İsmail Kara‘nın Dergâh dergisinde (S.373, Mart 2021) çıkan “O abdesti kanla almak…” başlıklı yazısından şu cümleler:

(…) XIX. ve XX. yüzyılda önce “İslâm ve Bilim” konferansıyla-metniyle, sonra da İbn Rüşd çalışması üzerinden Müslüman aydınları ziyadesiyle etkilemiş olan meşhur Ernest Renan’ın aynı zamanda arkeologluk da yaptığını ve Lübnan’daki kazılarda topladığı tarihî eserleri Fransa’ya gönderdiğini (kaçırdığını) bilir misiniz? (…) İstidatlı genç arkeolog Massignon’un eline tesadüfen geçen parçalardan birinde bir yazı hakkedilmiştir. Ne ola ki bu!? Kısmetini arar gibi yahut fal bakarcasına dikkat kesiliyor. Siliyor, fırça ile, gömleğinin yeniyle temizliyor ve heyecanla hecelemeye, okumaya çalışıyor. Arapçası daha iyi olanlara, sahadaki hocalarına da soruyor… Issız dağbaşında bir sada, zifiri karanlıkta bir ışık hüzmesi gibi fakat peş peşe gelen mütereddit tarrâkalar hâlinde tecelli ediyor…

İbare meâlen şöyle: ‘İnsanı bir rekât namaz (bile) Allah’a ulaştırır, yeter ki abdesti kanla alınmış olsun…’ (Benim yıllarca önce okuduğum o meçhul yerde Arapça ibaresi yoktu, olsaydı bu müessir ibareyi herhâlde hemen kaydeder ve mutlaka ezberlerdim). (…) Kâmil Akdik merhumun sülüs istifiyle Arapça bir ibareydi ilk sayfaya yapıştırdığım: ‘Rek‘atâni fi’l-ışk lâyasıhhu vudûuhumâ illâ bi’d-dem’. Aşk (yolun)da iki rekât(lık namaz), abdestleri kan dışında bir şeyle asla sahih olmaz. Muhtemelen daha iyi tercümesi şöyle olmalı: ‘Abdesti kan dışında bir şeyle asla sahih olmayacak aşk (yolun)da iki rekât namaz’. Beni bir tarafıyla hayli zaman öncesine, bir yönüyle de bu yazıyı yazma kararına götüren hat, ibare bu… (…)
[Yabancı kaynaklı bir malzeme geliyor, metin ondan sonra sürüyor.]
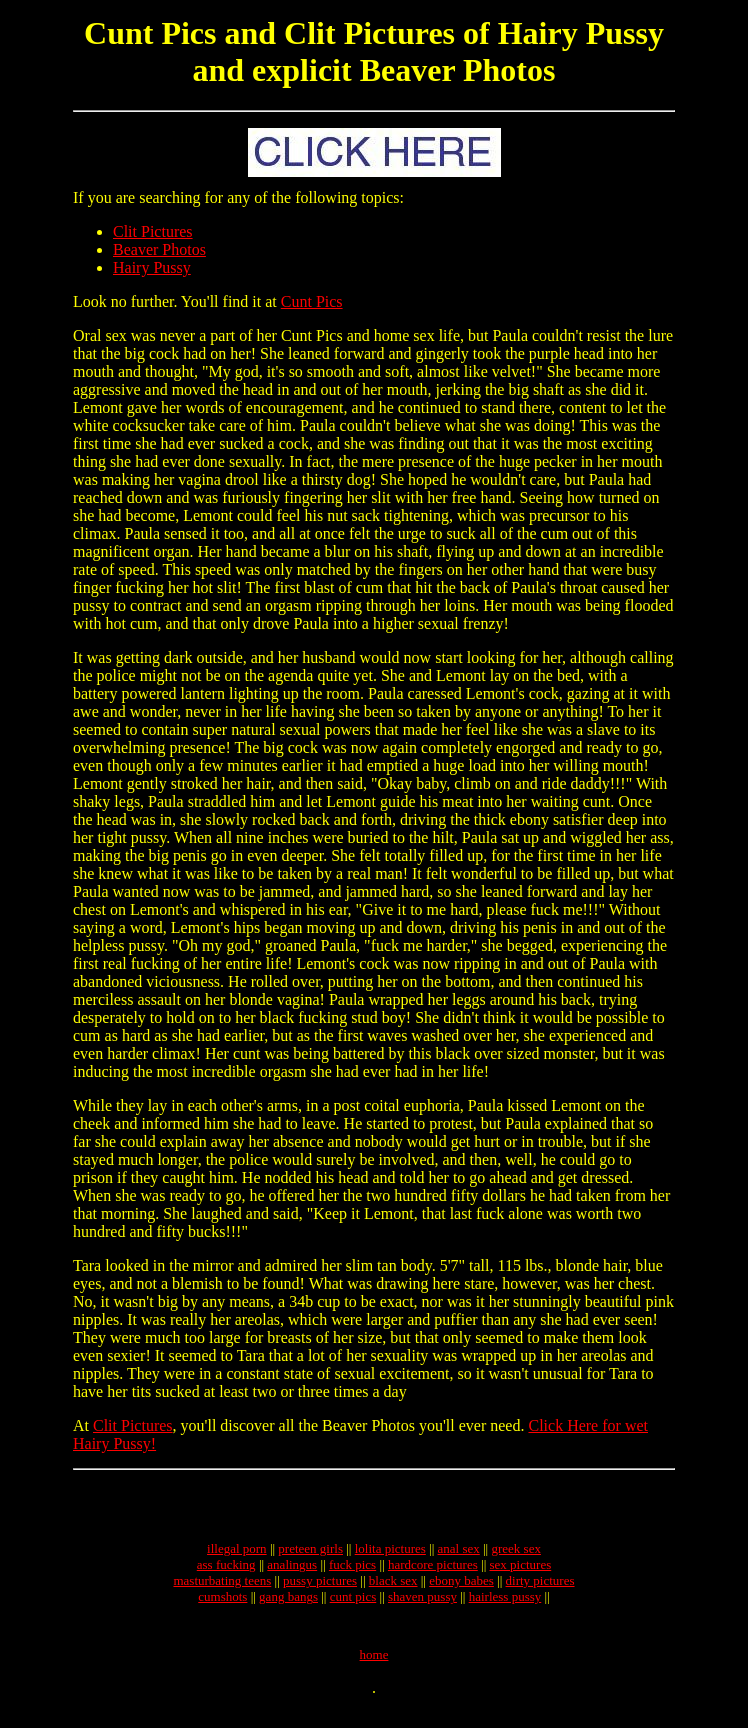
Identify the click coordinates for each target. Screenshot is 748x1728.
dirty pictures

İsmail Kara: “Travma ile baş etmedik, travmaya alıştık.”

 

SERBESTİYET adına Gülsüm Ekinci 1 Mart 2021 günü İsmail Kara ile bir röportaj (https://serbestiyet.com/haberler/ismail-kara-hepimizin-kaybettiği- bir-yerde- islamcılar-sinandı-ve-kaybetti-demek-zugurt-tesellisi-52978/) gerçekleştirdi. Bu röportajdan bazı soruları ve bunlara İsmail Kara’nın verdiği cevapları alıntılayacağım. Böylece bu önemli röportajı kısmen de olsa alıntılayarak, böylesi konulara merak ve ilgi duyacakların nâçizâne haberdar edilmesine ve onları röportaj metninin tamamını okumaya yöneltmede mütevazı bir katkım olmasını amaçlamaktayım.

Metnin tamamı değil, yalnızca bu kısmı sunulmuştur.